Advice to Turkey. Grow up.

You like to consider yourself a modern nation. You want to be considered a European nation. In fits and starts, a little academic discussion is allowed, and then trials are held for "offending Turkishness" and critics are murdered. Considering the record, "offending Turkishness" starts to look more like a virtue than a crime. Turkey could change that in a moment. The Armenian genocide as an act of mass killing by the Turkish state is in fact well-established and indisputable. A quick summation of the above here.

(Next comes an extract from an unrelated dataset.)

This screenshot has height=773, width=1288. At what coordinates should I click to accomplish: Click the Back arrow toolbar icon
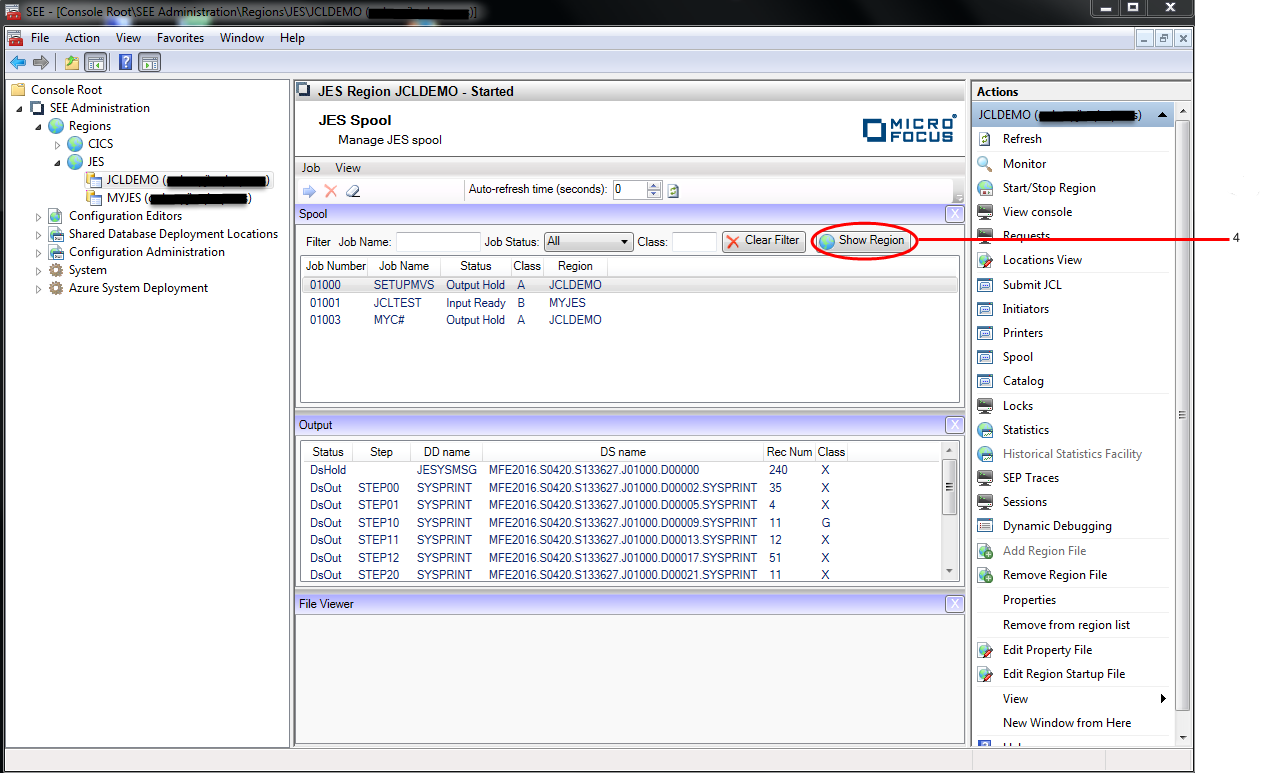[x=18, y=63]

Turkey can join the company of modern nations such as Germany, which has faced up to its wretched, murderous past. Such as the United States, which has going back decades now has recognized and attempted to atone in word, deed, law and government funds for the abuses of the past. Bent over backwards. So many others, impossible to name them all. Some have done a better job than others acknowledging and acting on the past. But they all have histories. Britain, France and Belgium. Australia. Italy. Spain. Russia. Rwanda. Erstwhile Turkish colony Serbia, whose mass slaughter is barely in the rearview but eager to shed its pariah status, has taken some token steps toward cooperation with war crimes prosecutors. Japan, still arguing over the details. Maybe not quite so vociferously as Turkey. Pakistan and India, both with tortured, bloody intertwined histories they aren't quite done sorting out. The list is just too long. Burma, Indonesia, big, active issues. Among those most actively pressing their agendas, Sudan, Iran, China probably stand out as the greatest example of nations still headed in the wrong direction, re history. That's a sordid list. Get off it.
Posted by:Mike

#1  Interest groups have been promoting this resolution for 40 years. Anyone care to guess why the Dems are pursuing this now?